*Task inputs*:
——

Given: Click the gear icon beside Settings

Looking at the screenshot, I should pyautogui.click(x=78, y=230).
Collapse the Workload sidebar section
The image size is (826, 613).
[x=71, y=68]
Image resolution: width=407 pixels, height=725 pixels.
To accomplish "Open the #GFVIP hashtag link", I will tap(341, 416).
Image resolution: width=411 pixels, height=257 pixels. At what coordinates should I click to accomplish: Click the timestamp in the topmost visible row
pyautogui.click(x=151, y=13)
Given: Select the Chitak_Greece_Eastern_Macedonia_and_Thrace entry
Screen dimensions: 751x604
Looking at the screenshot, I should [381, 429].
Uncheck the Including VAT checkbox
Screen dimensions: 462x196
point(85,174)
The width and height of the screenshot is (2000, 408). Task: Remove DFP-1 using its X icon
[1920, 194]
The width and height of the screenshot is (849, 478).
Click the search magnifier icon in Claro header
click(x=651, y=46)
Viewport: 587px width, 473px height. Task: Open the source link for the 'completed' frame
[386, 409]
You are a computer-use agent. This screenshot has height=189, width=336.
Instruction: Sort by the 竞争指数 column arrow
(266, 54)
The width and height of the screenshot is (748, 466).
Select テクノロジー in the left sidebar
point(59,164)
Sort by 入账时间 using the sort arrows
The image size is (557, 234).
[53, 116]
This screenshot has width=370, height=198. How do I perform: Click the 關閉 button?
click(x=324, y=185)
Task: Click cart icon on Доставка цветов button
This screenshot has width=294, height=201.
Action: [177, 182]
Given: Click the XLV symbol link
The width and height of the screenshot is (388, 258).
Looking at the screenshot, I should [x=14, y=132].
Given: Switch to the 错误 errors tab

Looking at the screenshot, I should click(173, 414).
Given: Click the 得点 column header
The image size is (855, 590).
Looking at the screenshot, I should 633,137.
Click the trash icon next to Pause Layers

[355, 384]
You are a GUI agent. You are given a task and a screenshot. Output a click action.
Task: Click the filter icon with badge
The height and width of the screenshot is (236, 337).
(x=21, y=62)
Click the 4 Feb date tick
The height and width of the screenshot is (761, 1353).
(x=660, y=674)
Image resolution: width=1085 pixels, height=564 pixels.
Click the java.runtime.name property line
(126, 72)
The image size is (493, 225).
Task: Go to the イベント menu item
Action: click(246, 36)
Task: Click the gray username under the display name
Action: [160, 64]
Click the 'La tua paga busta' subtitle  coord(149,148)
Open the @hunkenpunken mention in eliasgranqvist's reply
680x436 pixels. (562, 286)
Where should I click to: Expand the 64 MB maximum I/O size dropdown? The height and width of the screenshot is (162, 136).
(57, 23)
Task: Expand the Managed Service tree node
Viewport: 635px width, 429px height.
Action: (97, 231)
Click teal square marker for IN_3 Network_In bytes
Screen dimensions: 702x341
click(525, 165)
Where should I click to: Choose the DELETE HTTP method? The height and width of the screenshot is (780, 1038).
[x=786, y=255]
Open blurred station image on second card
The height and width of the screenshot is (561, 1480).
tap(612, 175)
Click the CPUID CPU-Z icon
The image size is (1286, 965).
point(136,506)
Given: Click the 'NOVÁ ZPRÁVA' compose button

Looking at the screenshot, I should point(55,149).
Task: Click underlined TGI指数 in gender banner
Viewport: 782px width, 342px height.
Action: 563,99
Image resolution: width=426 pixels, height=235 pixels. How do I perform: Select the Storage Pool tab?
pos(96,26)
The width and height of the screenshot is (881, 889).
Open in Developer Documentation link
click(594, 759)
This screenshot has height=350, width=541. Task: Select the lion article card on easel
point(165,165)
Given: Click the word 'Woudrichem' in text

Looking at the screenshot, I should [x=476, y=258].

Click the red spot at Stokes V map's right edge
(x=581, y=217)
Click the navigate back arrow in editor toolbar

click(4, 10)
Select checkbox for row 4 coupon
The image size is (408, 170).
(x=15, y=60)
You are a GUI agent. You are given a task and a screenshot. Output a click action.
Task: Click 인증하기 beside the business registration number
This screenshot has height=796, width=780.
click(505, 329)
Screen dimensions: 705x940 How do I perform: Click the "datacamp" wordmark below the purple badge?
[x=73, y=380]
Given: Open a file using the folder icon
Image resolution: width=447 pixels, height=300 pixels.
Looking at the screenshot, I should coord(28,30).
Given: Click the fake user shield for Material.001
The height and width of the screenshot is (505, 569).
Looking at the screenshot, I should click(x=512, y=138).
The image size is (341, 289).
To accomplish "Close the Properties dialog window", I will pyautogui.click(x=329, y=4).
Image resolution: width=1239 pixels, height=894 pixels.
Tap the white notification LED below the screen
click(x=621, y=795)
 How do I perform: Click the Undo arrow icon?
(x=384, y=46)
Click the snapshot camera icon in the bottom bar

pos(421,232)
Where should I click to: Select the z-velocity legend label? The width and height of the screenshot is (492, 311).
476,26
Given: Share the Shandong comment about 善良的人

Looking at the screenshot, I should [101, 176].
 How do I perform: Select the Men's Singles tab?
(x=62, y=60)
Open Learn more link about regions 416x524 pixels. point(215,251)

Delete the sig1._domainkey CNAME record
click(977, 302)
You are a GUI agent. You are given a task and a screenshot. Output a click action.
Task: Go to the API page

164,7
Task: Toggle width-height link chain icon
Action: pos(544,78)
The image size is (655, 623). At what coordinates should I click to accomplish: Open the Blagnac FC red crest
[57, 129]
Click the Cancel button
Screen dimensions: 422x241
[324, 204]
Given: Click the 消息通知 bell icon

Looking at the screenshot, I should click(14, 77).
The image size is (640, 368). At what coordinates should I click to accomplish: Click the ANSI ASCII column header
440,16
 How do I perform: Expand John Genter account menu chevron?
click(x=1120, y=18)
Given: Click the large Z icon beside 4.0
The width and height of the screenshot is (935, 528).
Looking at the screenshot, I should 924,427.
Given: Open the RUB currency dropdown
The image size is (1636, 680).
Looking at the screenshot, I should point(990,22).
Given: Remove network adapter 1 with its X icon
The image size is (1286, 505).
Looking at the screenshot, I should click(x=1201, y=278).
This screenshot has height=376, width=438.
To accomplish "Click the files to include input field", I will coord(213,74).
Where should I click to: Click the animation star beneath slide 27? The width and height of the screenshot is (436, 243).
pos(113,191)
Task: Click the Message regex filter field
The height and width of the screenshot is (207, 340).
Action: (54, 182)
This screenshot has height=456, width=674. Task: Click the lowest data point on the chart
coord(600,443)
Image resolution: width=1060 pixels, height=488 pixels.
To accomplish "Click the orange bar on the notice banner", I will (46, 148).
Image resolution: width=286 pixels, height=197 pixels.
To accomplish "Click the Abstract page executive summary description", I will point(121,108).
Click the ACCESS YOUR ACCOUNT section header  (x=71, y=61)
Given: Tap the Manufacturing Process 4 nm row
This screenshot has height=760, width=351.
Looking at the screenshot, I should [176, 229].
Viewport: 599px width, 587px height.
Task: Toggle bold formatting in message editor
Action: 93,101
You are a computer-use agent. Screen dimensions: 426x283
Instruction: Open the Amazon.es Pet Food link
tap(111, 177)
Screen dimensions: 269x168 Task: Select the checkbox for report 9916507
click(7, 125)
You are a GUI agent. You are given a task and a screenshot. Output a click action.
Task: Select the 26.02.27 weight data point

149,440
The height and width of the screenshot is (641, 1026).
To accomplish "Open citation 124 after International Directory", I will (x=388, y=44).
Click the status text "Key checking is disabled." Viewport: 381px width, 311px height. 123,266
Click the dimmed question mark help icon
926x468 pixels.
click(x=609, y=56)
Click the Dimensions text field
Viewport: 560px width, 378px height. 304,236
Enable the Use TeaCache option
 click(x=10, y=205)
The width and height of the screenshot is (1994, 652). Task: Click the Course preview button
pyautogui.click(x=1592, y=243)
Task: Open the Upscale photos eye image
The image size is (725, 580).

——

*Work item*: The whole listing above should be copied out exactly.

*Output for this task*:
Given: Click the gear icon beside Settings

Looking at the screenshot, I should pyautogui.click(x=78, y=230).
Collapse the Workload sidebar section
The image size is (826, 613).
[x=71, y=68]
Image resolution: width=407 pixels, height=725 pixels.
To accomplish "Open the #GFVIP hashtag link", I will tap(341, 416).
Image resolution: width=411 pixels, height=257 pixels. At what coordinates should I click to accomplish: Click the timestamp in the topmost visible row
pyautogui.click(x=151, y=13)
Given: Select the Chitak_Greece_Eastern_Macedonia_and_Thrace entry
Screen dimensions: 751x604
Looking at the screenshot, I should [381, 429].
Uncheck the Including VAT checkbox
Screen dimensions: 462x196
point(85,174)
The width and height of the screenshot is (2000, 408). Task: Remove DFP-1 using its X icon
[1920, 194]
The width and height of the screenshot is (849, 478).
Click the search magnifier icon in Claro header
click(x=651, y=46)
Viewport: 587px width, 473px height. Task: Open the source link for the 'completed' frame
[386, 409]
You are a computer-use agent. This screenshot has height=189, width=336.
Instruction: Sort by the 竞争指数 column arrow
(266, 54)
The width and height of the screenshot is (748, 466).
Select テクノロジー in the left sidebar
point(59,164)
Sort by 入账时间 using the sort arrows
The image size is (557, 234).
[53, 116]
This screenshot has width=370, height=198. How do I perform: Click the 關閉 button?
click(x=324, y=185)
Task: Click cart icon on Доставка цветов button
This screenshot has width=294, height=201.
Action: [177, 182]
Given: Click the XLV symbol link
The width and height of the screenshot is (388, 258).
Looking at the screenshot, I should [x=14, y=132].
Given: Switch to the 错误 errors tab

Looking at the screenshot, I should click(173, 414).
Given: Click the 得点 column header
The image size is (855, 590).
Looking at the screenshot, I should 633,137.
Click the trash icon next to Pause Layers

[355, 384]
You are a GUI agent. You are given a task and a screenshot. Output a click action.
Task: Click the filter icon with badge
The height and width of the screenshot is (236, 337).
(x=21, y=62)
Click the 4 Feb date tick
The height and width of the screenshot is (761, 1353).
(x=660, y=674)
Image resolution: width=1085 pixels, height=564 pixels.
Click the java.runtime.name property line
(126, 72)
The image size is (493, 225).
Task: Go to the イベント menu item
Action: click(246, 36)
Task: Click the gray username under the display name
Action: [160, 64]
Click the 'La tua paga busta' subtitle  coord(149,148)
Open the @hunkenpunken mention in eliasgranqvist's reply
680x436 pixels. (562, 286)
Where should I click to: Expand the 64 MB maximum I/O size dropdown? The height and width of the screenshot is (162, 136).
(57, 23)
Task: Expand the Managed Service tree node
Viewport: 635px width, 429px height.
Action: (97, 231)
Click teal square marker for IN_3 Network_In bytes
Screen dimensions: 702x341
click(525, 165)
Where should I click to: Choose the DELETE HTTP method? The height and width of the screenshot is (780, 1038).
[x=786, y=255]
Open blurred station image on second card
The height and width of the screenshot is (561, 1480).
tap(612, 175)
Click the CPUID CPU-Z icon
The image size is (1286, 965).
point(136,506)
Given: Click the 'NOVÁ ZPRÁVA' compose button

Looking at the screenshot, I should point(55,149).
Task: Click underlined TGI指数 in gender banner
Viewport: 782px width, 342px height.
Action: 563,99
Image resolution: width=426 pixels, height=235 pixels. How do I perform: Select the Storage Pool tab?
pos(96,26)
The width and height of the screenshot is (881, 889).
Open in Developer Documentation link
click(594, 759)
This screenshot has height=350, width=541. Task: Select the lion article card on easel
point(165,165)
Given: Click the word 'Woudrichem' in text

Looking at the screenshot, I should [x=476, y=258].

Click the red spot at Stokes V map's right edge
(x=581, y=217)
Click the navigate back arrow in editor toolbar

click(4, 10)
Select checkbox for row 4 coupon
The image size is (408, 170).
(x=15, y=60)
You are a GUI agent. You are given a task and a screenshot. Output a click action.
Task: Click 인증하기 beside the business registration number
This screenshot has height=796, width=780.
click(505, 329)
Screen dimensions: 705x940 How do I perform: Click the "datacamp" wordmark below the purple badge?
[x=73, y=380]
Given: Open a file using the folder icon
Image resolution: width=447 pixels, height=300 pixels.
Looking at the screenshot, I should coord(28,30).
Given: Click the fake user shield for Material.001
The height and width of the screenshot is (505, 569).
Looking at the screenshot, I should click(x=512, y=138).
The image size is (341, 289).
To accomplish "Close the Properties dialog window", I will pyautogui.click(x=329, y=4).
Image resolution: width=1239 pixels, height=894 pixels.
Tap the white notification LED below the screen
click(x=621, y=795)
 How do I perform: Click the Undo arrow icon?
(x=384, y=46)
Click the snapshot camera icon in the bottom bar

pos(421,232)
Where should I click to: Select the z-velocity legend label? The width and height of the screenshot is (492, 311).
476,26
Given: Share the Shandong comment about 善良的人

Looking at the screenshot, I should [101, 176].
 How do I perform: Select the Men's Singles tab?
(x=62, y=60)
Open Learn more link about regions 416x524 pixels. point(215,251)

Delete the sig1._domainkey CNAME record
click(977, 302)
You are a GUI agent. You are given a task and a screenshot. Output a click action.
Task: Go to the API page

164,7
Task: Toggle width-height link chain icon
Action: pos(544,78)
The image size is (655, 623). At what coordinates should I click to accomplish: Open the Blagnac FC red crest
[57, 129]
Click the Cancel button
Screen dimensions: 422x241
[324, 204]
Given: Click the 消息通知 bell icon

Looking at the screenshot, I should click(14, 77).
The image size is (640, 368). At what coordinates should I click to accomplish: Click the ANSI ASCII column header
440,16
 How do I perform: Expand John Genter account menu chevron?
click(x=1120, y=18)
Given: Click the large Z icon beside 4.0
The width and height of the screenshot is (935, 528).
Looking at the screenshot, I should 924,427.
Given: Open the RUB currency dropdown
The image size is (1636, 680).
Looking at the screenshot, I should point(990,22).
Given: Remove network adapter 1 with its X icon
The image size is (1286, 505).
Looking at the screenshot, I should click(x=1201, y=278).
This screenshot has height=376, width=438.
To accomplish "Click the files to include input field", I will coord(213,74).
Where should I click to: Click the animation star beneath slide 27? The width and height of the screenshot is (436, 243).
pos(113,191)
Task: Click the Message regex filter field
The height and width of the screenshot is (207, 340).
Action: (54, 182)
This screenshot has height=456, width=674. Task: Click the lowest data point on the chart
coord(600,443)
Image resolution: width=1060 pixels, height=488 pixels.
To accomplish "Click the orange bar on the notice banner", I will (46, 148).
Image resolution: width=286 pixels, height=197 pixels.
To accomplish "Click the Abstract page executive summary description", I will point(121,108).
Click the ACCESS YOUR ACCOUNT section header  (x=71, y=61)
Given: Tap the Manufacturing Process 4 nm row
This screenshot has height=760, width=351.
Looking at the screenshot, I should [176, 229].
Viewport: 599px width, 587px height.
Task: Toggle bold formatting in message editor
Action: 93,101
You are a computer-use agent. Screen dimensions: 426x283
Instruction: Open the Amazon.es Pet Food link
tap(111, 177)
Screen dimensions: 269x168 Task: Select the checkbox for report 9916507
click(7, 125)
You are a GUI agent. You are given a task and a screenshot. Output a click action.
Task: Select the 26.02.27 weight data point

149,440
The height and width of the screenshot is (641, 1026).
To accomplish "Open citation 124 after International Directory", I will (x=388, y=44).
Click the status text "Key checking is disabled." Viewport: 381px width, 311px height. 123,266
Click the dimmed question mark help icon
926x468 pixels.
click(x=609, y=56)
Click the Dimensions text field
Viewport: 560px width, 378px height. 304,236
Enable the Use TeaCache option
 click(x=10, y=205)
The width and height of the screenshot is (1994, 652). Task: Click the Course preview button
pyautogui.click(x=1592, y=243)
Task: Open the Upscale photos eye image
The image size is (725, 580).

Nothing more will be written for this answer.